The CEO of the Minerals Council South Africa said at the conference the Council fully supports a transition from coal to non-fossil fuel forms of power generation such as wind and solar power and, where cost is not prohibitive, nuclear power.
“Where cost is not prohibitive” underscores the dilemma facing the global nuclear power and uranium mining industries at present. The US experience is one of US uranium miners being unable to compete with cheaper imports from the likes of Canada and Kazakhstan, with uranium prices near historically low levels. Yet the US nuclear power industry cannot compete with gas-fired and (subsidised) renewable power, despite historically low uranium prices.
As the US government throws the ball to various departments to try to figure out a solution to the problem with a focus on national security, major global uranium producers Cameco and Kazatomprom continue to curtail production in order to support prices.

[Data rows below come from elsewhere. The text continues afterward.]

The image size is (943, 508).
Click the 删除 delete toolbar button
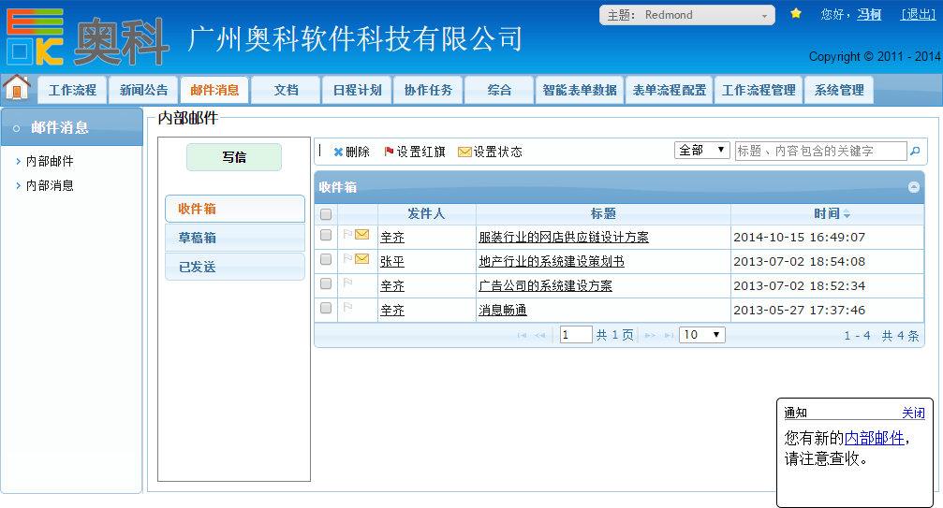[x=351, y=152]
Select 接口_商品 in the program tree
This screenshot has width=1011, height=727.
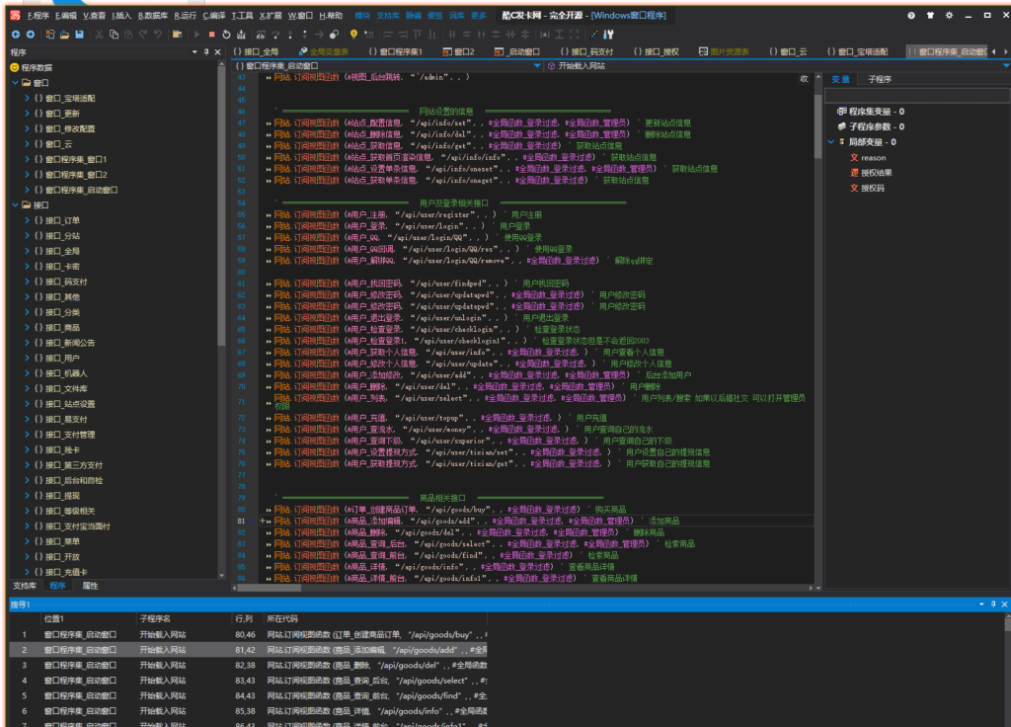pos(62,327)
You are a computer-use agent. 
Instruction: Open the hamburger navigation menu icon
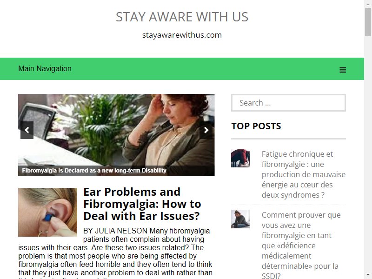click(343, 70)
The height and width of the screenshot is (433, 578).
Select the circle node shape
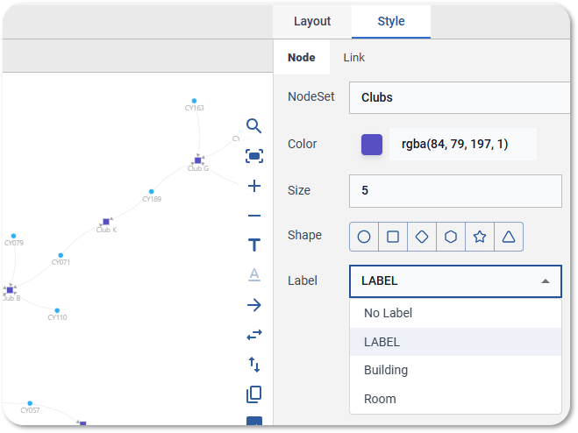point(364,237)
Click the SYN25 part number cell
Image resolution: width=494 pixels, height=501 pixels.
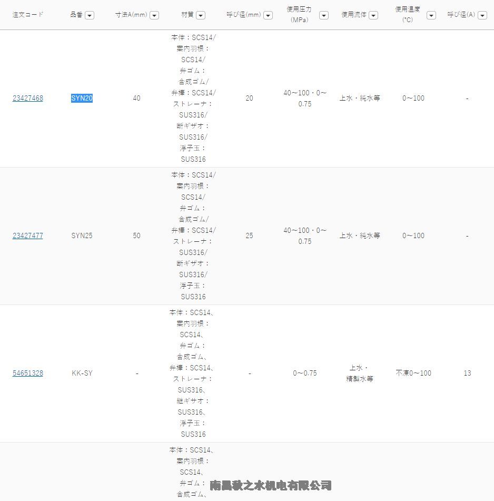click(x=82, y=236)
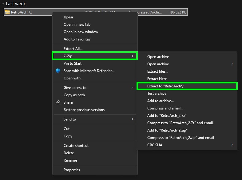Image resolution: width=242 pixels, height=180 pixels.
Task: Click the Microsoft Defender shield icon
Action: (58, 71)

Canada’s Cameco produced 9mlbs U3O8 in 2019, -2% down on 2018, as the Cigar Lake mine remains shuttered. The company forecasts production of 8.3mlbs in 2020.
Cameco continues to purchase material in the spot market to satisfy contract obligations, given spot prices remain below the cost of marginal production. Yet the company purchased less than it had planned in 2019, choosing to draw down some inventories. This suggests Cameco has a certain spot price tolerance, which is critical given the company’s purchases are significant in supporting global prices.
Damned if you do. Cameco plans to purchase 20-22mlbs in 2020.
Kazakstan’s mostly state-owned Kazatomprom reported 2019 production in line with its commitment to a -20% cut from previously levels, which is also intended to support global prices.
One wonders how this conundrum can ever resolve itself.
Sellers in the uranium spot market weren’t waiting to find out last week. Lack of demand early in the week forced sellers to chase down prices to week’s end. Industry consultant TradeTech’s weekly spot price indicator has fallen -US25c to US$24.65/lb.
TradeTech’s term price indicators remain at US$28.25/lb (mid) and US$33.00/lb (long).